Knockout of histone deacetylase 8 gene in breast cancer cells may alter the expression pattern of the signaling molecules

Breast cancer (BC) is the most common cancer diagnosed in the world and it is also the main leading cause of cancer deaths in women. Change in epigenetic mechanisms promotes BC initiation and progression. Histone deacetylase 8 (HDAC8) was found to act as a potential oncogene in different malignancies. For better understanding of the HDAC8 function in BC development, we investigated the effect of HDAC8 deletion on the expression of genes involved in signaling pathways. In this study, CRISPR technology was used to knockout the HDAC8 gene in MDA-MB-468, MDA-MB-231 and MCF-7 cell lines. For this purpose, two gRNAs were designed and cloned into the PX459 vector.
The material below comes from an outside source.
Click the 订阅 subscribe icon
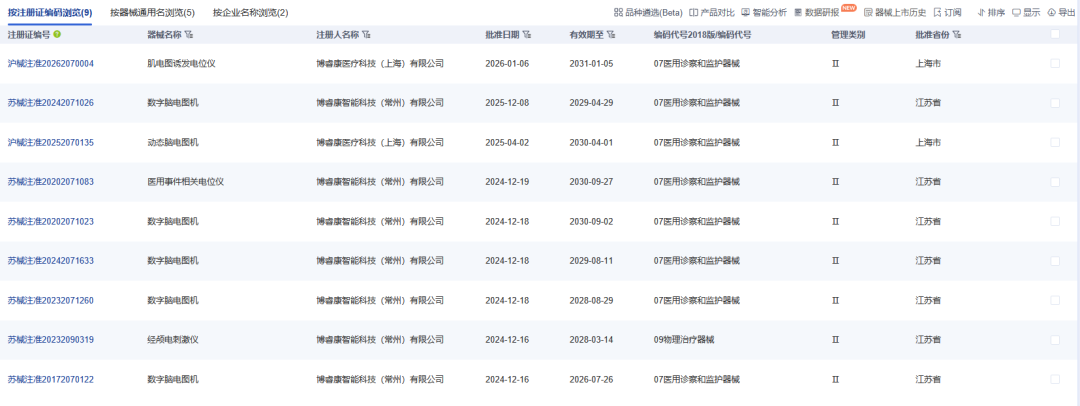Image resolution: width=1080 pixels, height=406 pixels. [x=938, y=13]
The gRNA-containing vectors were transfected into the BC cell lines and then the effect of this deletion on the expression of genes involved in signaling pathway was determined using quantitative real-time PCR (qRT-PCR). Analysis of qRT-PCR results showed a reduction in the expression of studied genes in BC cell lines after deletion of the HDAC8 gene compared to untreated controls. Although this decline was not significant for FGF2 and FGFR1 genes, however the mTOR, IGF1R, INSR, VEGFA and VEGFR2 genes showed statistically significant reduction in the studied BC cell lines. In addition, the down-regulation of PDGFC and PDGFRA genes were only significant in the TNBC cell lines. Overall, our study showed that HDAC8 can exert its oncogenic effects by altering the expression level of molecules involved in some signaling pathways, and inhibiting HDAC8 can revert these effects.